Pixel coordinate grounding data
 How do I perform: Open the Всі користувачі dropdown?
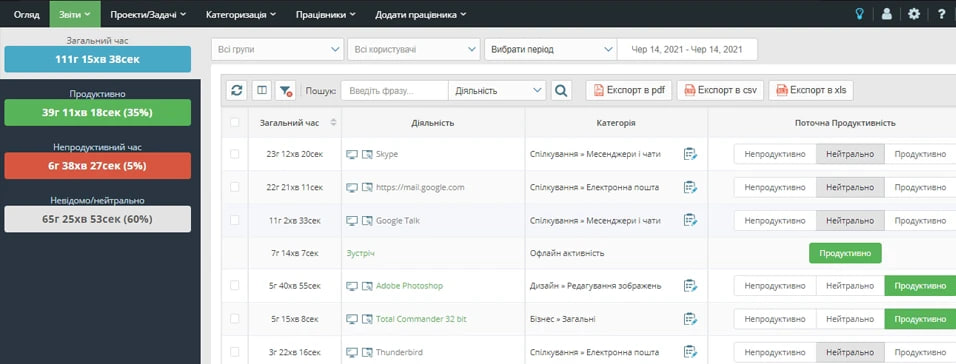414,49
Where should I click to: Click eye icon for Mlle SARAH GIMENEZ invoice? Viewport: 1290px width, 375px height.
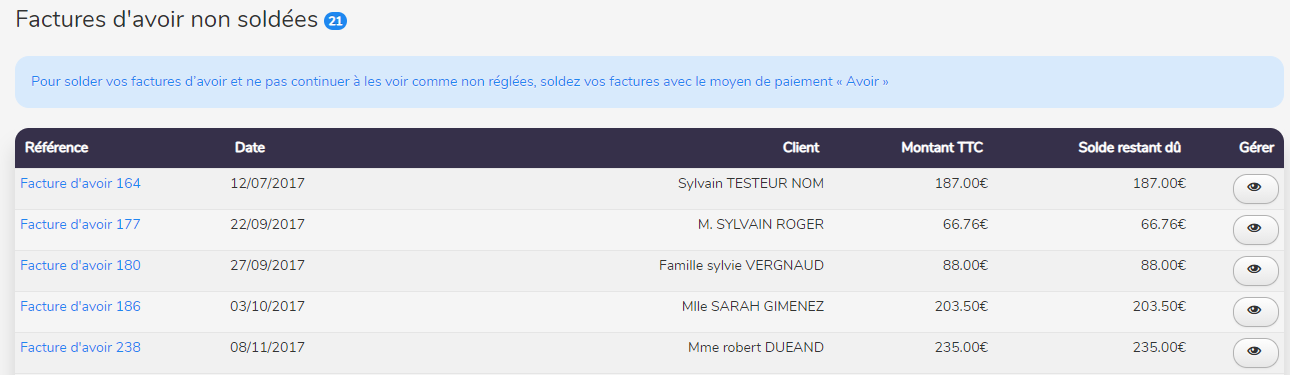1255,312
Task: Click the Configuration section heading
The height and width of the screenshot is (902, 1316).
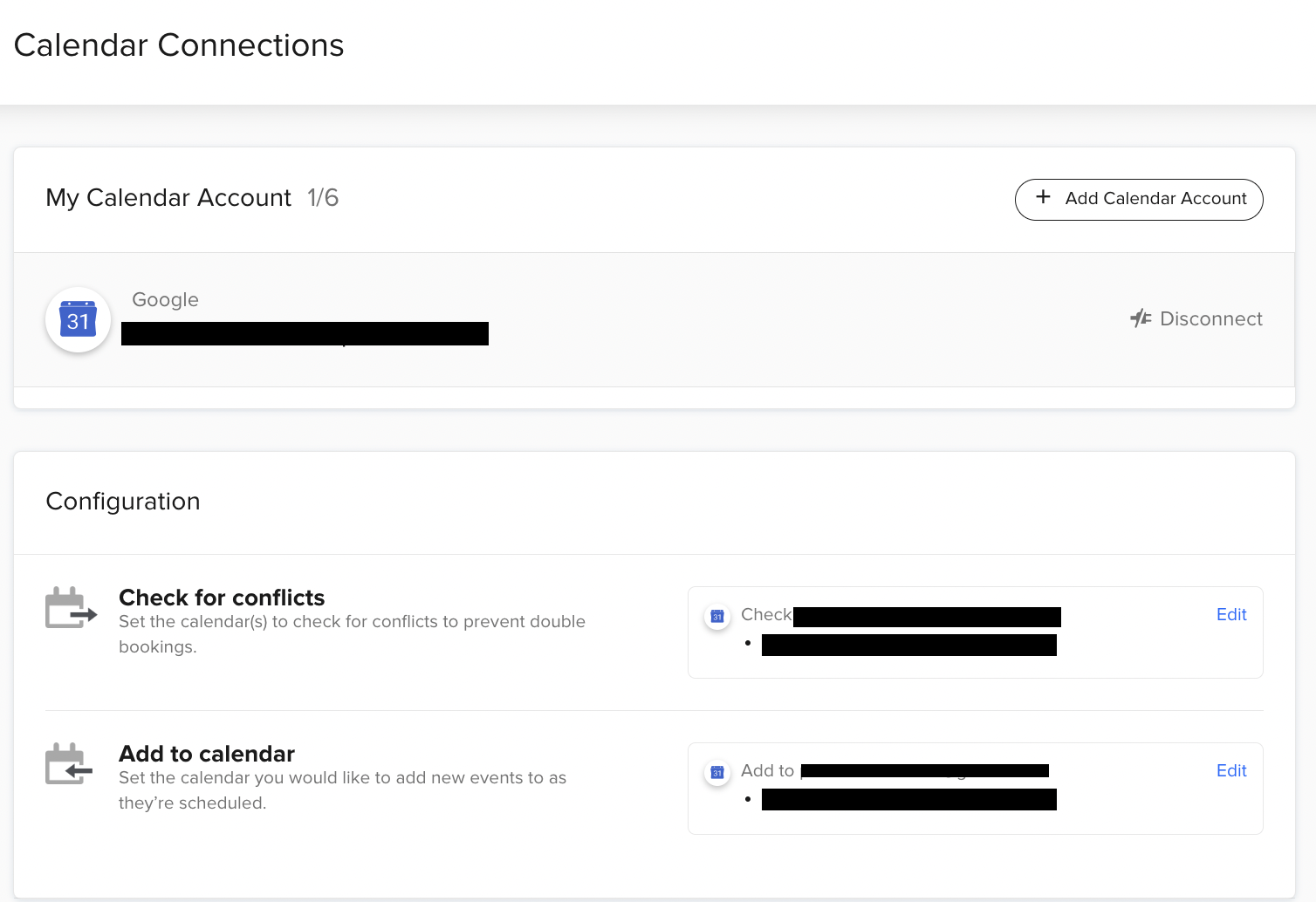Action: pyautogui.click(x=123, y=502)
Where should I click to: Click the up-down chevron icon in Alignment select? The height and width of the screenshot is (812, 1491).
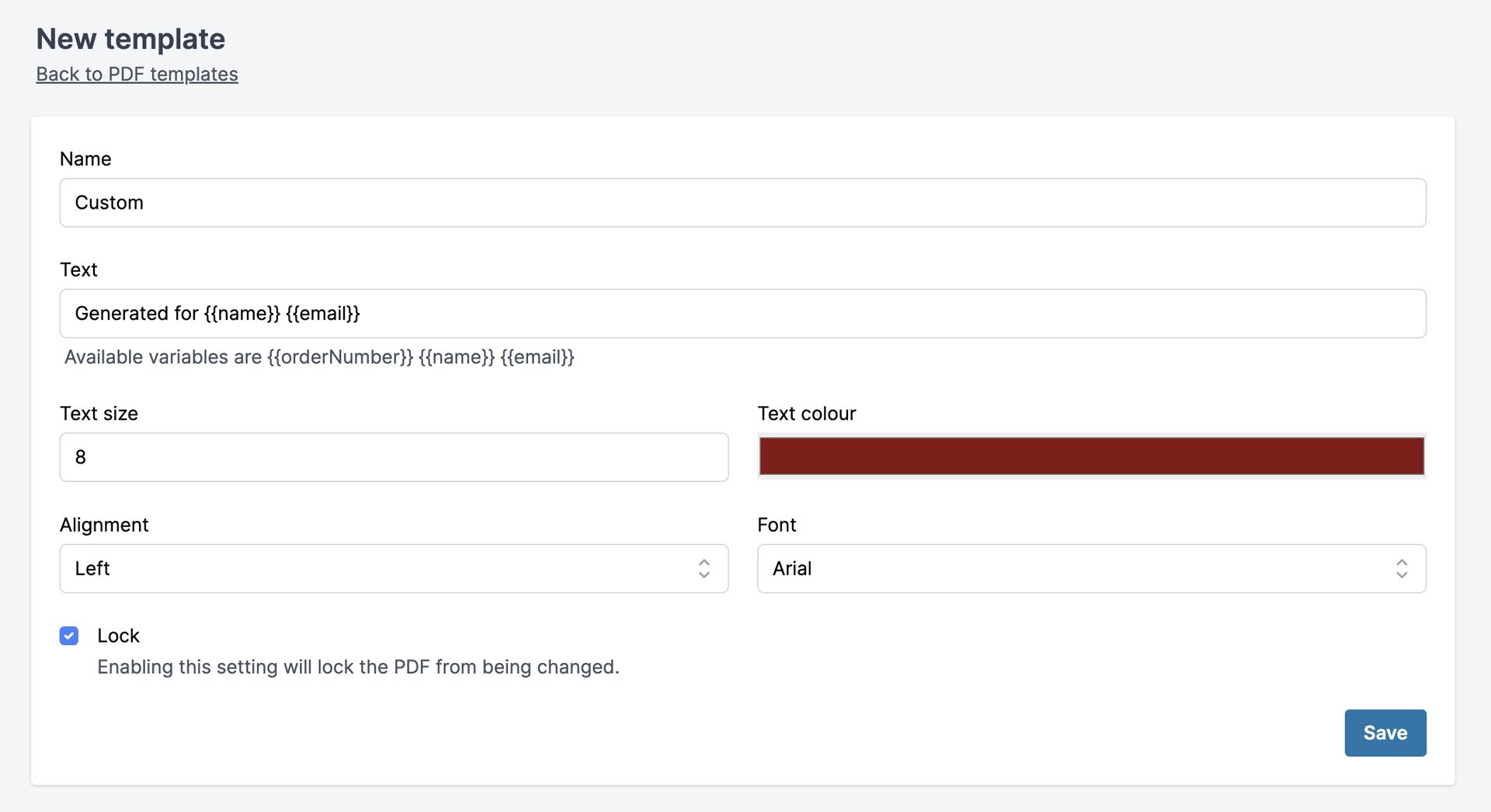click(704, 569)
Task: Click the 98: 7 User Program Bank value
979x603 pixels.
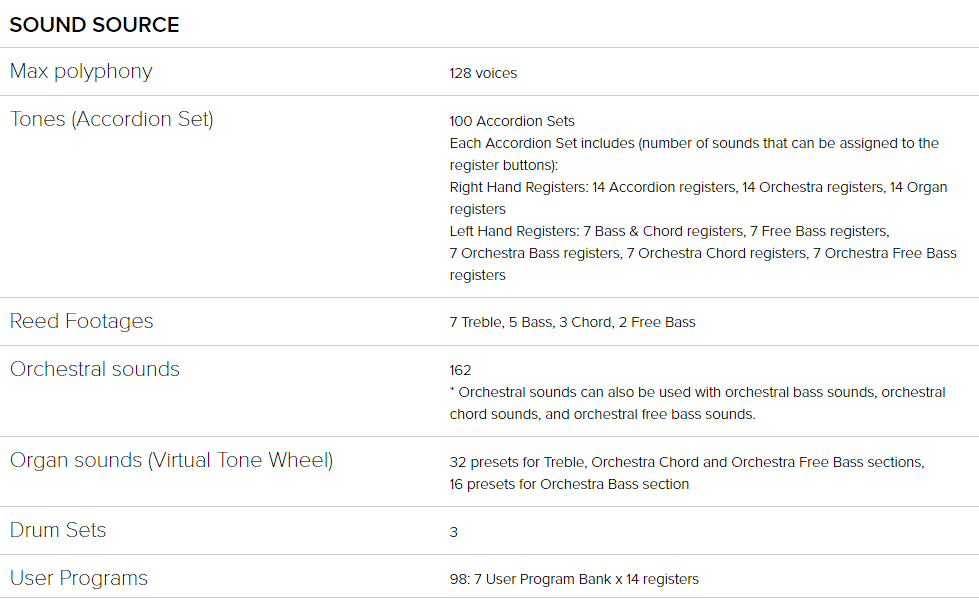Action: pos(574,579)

### INSTRUCTIONS TO FOLLOW
Whenever the word "Task" occurs in a line of the records, that line counts once; state the total alone.

### RESPONSE
2